## Provided entries
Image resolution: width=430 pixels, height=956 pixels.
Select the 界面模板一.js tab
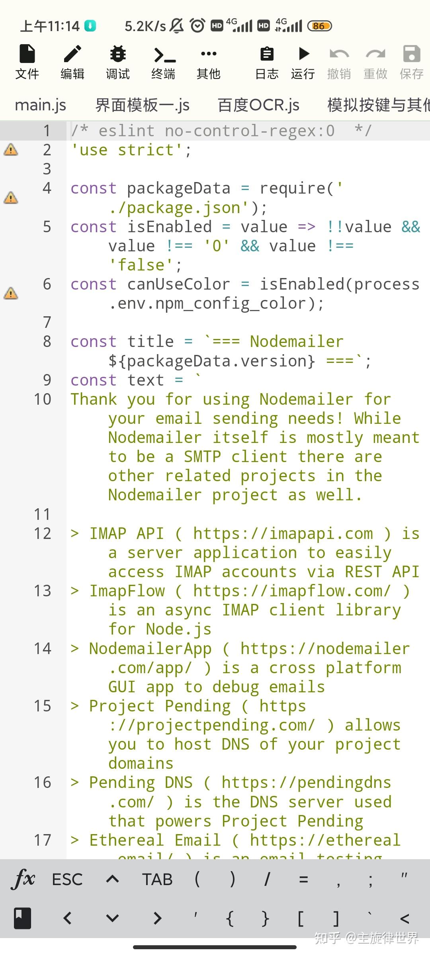point(142,105)
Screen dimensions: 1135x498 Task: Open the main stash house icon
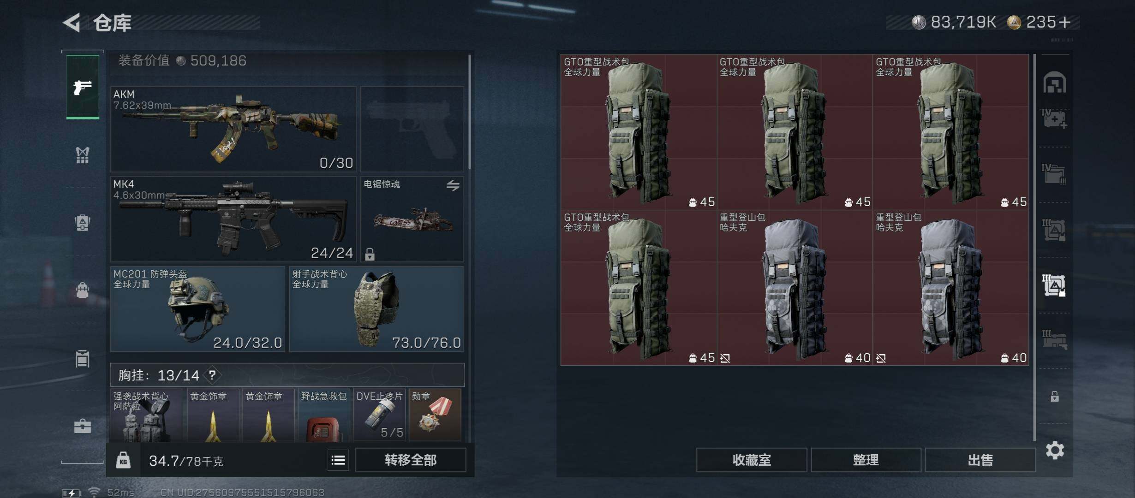click(1055, 83)
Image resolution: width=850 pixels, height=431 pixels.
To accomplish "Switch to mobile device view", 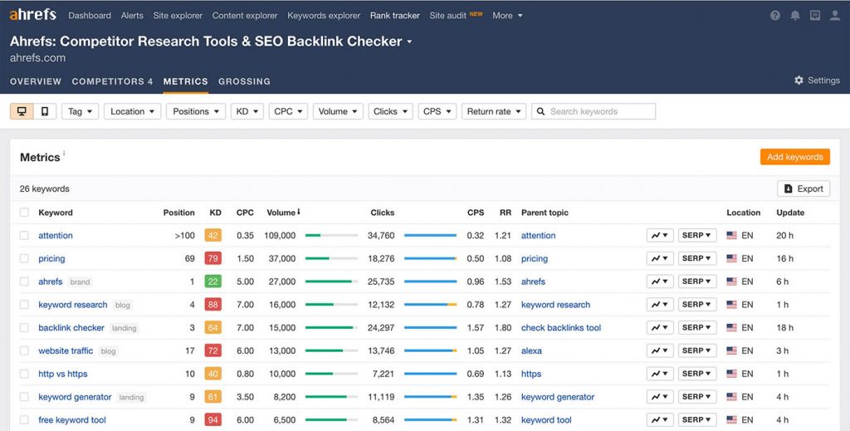I will [x=45, y=111].
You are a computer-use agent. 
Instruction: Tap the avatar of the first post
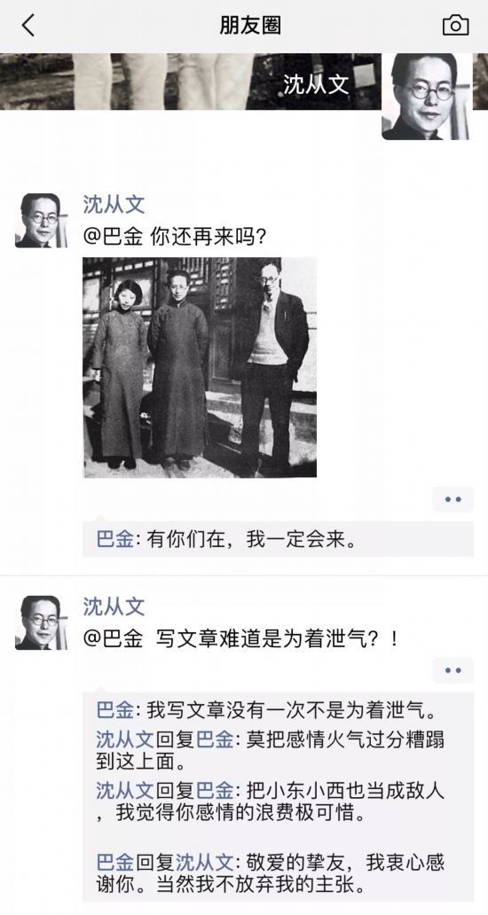[x=42, y=221]
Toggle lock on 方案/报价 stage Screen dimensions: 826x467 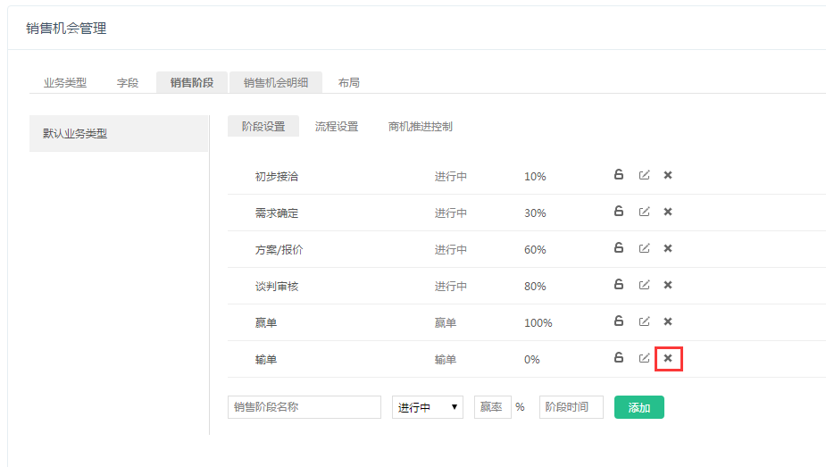(618, 248)
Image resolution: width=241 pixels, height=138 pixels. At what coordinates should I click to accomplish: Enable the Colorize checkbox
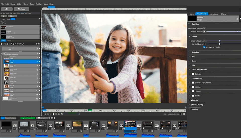(x=193, y=74)
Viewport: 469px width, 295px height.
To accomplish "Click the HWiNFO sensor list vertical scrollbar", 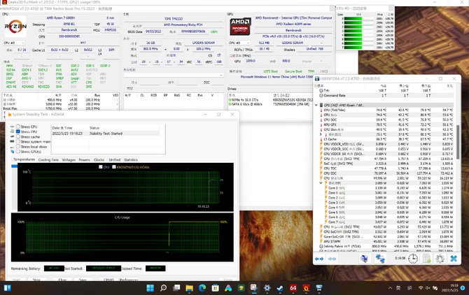I will pyautogui.click(x=458, y=167).
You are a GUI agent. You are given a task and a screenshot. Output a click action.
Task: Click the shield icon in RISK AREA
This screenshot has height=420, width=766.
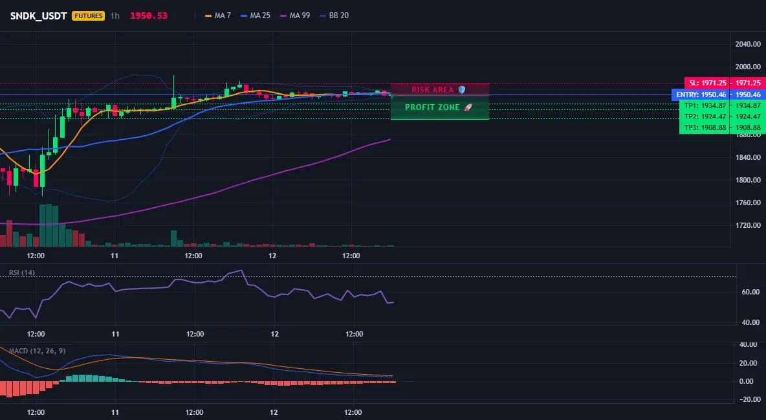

## Goal of the exercise
Go through the material above and copy each line that holds the string "screenshot".

## Solution to the exercise
You are a GUI agent. You are given a task and a screenshot. Output a click action.
This screenshot has height=420, width=766.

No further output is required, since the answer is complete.